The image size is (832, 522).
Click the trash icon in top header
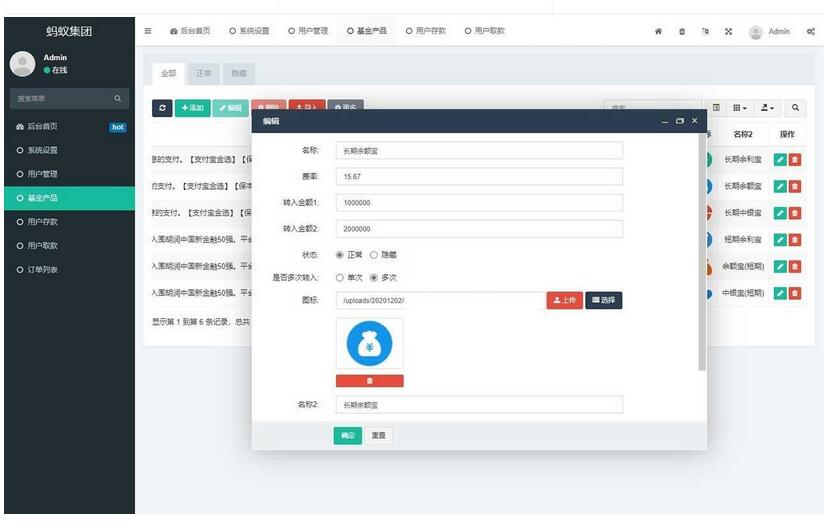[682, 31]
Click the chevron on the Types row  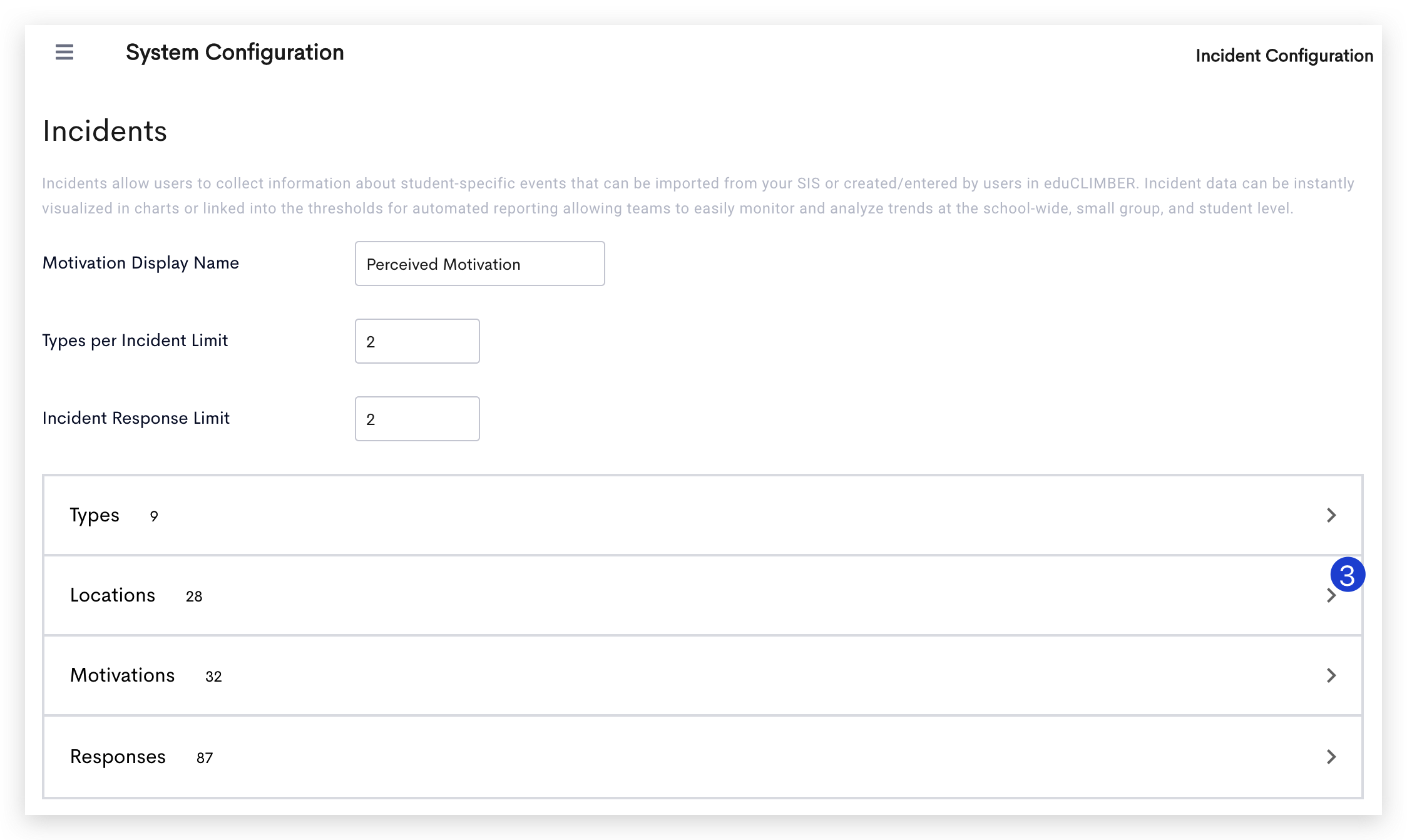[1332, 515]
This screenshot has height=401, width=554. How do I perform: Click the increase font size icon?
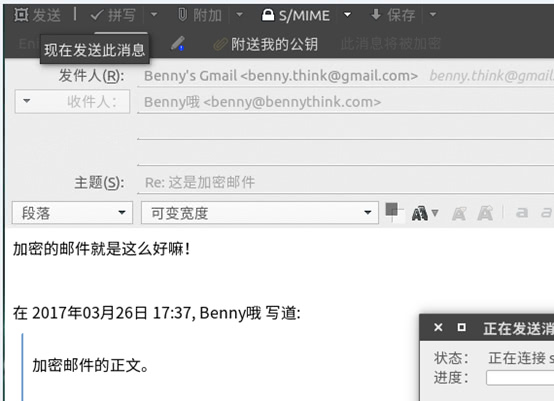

* * *

### Written request
Pull out each line of the rows above that contains the string "icon".

### Written solution
Click the trash icon in top header
This screenshot has height=401, width=554. How do I perform: Click the increase font size icon?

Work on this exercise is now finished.